Pulitzer Prize medals were awarded this week. The American Numismatic Society's Pocket Change blog has an April 21, 2015 post
by Matthew Wittman on the Pulitzer medal. Here's an excerpt. -Editor
The Pulitzer Prize(s) have been awarded annually since 1917 for excellence in journalism, arts, and letters. They are the legacy of the
Hungarian-born American newspaper publisher Joseph Pulizter (1847-1911), and the 2015 winners were announced yesterday for what are now
twenty-one separate categories. Although the Pulitzer medal has come to symbolize the program, the only winner that actually receives a
medal is the organization that receives the award for “disinterested and meritorious” Public Service, which this year went to Charleston’s
The Post and Courier newspaper. The other awardees receive a certificate and ten-thousand dollars, which must be some consolation.
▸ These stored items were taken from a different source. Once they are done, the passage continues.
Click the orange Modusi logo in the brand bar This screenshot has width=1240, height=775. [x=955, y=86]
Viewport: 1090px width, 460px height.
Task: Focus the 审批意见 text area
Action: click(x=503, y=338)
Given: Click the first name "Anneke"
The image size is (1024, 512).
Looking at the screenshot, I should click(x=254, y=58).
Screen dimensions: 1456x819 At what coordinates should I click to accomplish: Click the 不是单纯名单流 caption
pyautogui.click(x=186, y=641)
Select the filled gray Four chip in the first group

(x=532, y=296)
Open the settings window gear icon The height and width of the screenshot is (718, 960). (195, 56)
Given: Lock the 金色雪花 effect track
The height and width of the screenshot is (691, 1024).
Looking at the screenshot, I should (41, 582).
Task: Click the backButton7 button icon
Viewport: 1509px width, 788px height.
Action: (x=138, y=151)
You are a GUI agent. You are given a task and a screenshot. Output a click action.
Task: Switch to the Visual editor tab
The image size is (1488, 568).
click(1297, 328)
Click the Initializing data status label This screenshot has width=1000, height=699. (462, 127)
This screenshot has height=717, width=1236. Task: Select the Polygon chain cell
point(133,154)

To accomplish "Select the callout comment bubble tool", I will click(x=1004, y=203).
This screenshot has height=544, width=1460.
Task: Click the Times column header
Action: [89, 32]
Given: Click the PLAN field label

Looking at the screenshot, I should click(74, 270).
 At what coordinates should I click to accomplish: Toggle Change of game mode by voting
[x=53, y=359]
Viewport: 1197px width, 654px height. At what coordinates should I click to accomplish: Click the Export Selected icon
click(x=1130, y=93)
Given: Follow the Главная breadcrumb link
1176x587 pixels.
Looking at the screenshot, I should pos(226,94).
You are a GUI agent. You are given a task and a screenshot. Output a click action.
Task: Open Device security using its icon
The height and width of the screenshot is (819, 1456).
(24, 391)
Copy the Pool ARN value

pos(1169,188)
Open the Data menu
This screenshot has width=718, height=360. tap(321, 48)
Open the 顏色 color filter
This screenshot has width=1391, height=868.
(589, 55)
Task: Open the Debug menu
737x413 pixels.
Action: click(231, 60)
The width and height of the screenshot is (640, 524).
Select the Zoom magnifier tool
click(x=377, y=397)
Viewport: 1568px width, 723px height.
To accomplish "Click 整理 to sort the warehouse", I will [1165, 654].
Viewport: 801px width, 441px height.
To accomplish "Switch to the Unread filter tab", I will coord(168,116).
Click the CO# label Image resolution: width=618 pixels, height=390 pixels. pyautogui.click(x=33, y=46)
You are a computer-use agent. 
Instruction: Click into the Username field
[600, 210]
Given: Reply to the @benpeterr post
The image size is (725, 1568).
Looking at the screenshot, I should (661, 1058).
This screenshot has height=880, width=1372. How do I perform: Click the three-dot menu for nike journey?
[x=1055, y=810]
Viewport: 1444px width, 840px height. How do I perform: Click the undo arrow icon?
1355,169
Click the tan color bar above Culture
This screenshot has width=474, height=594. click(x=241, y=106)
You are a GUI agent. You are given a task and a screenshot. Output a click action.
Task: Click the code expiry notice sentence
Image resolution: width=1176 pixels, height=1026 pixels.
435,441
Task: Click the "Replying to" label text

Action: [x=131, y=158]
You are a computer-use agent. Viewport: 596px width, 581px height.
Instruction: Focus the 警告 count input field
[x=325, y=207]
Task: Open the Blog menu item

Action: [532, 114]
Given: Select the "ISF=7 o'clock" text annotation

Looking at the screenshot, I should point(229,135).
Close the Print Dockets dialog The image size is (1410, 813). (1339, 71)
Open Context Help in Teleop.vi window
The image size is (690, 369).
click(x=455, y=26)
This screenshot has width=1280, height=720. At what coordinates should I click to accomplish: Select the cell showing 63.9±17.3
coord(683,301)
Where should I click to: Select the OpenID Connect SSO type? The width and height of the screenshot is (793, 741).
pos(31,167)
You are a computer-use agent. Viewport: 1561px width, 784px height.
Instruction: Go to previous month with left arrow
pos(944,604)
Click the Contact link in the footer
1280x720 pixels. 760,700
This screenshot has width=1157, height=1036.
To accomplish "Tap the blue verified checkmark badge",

The medal was designed by the noted American sculptors Daniel Chester French (1850-1931) and Augustus Lukeman (1872-1935), who were both
better-known for their monumental work. As the awards were being organized in line with Pulitzer’s will, Columbia University President
Nicholas Murray Butler commissioned French to make a medal with an image of the most celebrated newsman in American history, Benjamin
Franklin.
The model for the obverse is presumed to be a marble bust by the French sculptor by Jean Antoine Houdon at the Metropolitan Museum of
Art, where Daniel Chester French was a trustee. The reverse was originally intended to simply be text, but as they were modeling it French
and Lukeman thought that too plain and added an image of a man working an early printing press. Although this touch was welcomed, the
design went through several revisions before an image of a bare-chested printer straining at the press was chosen.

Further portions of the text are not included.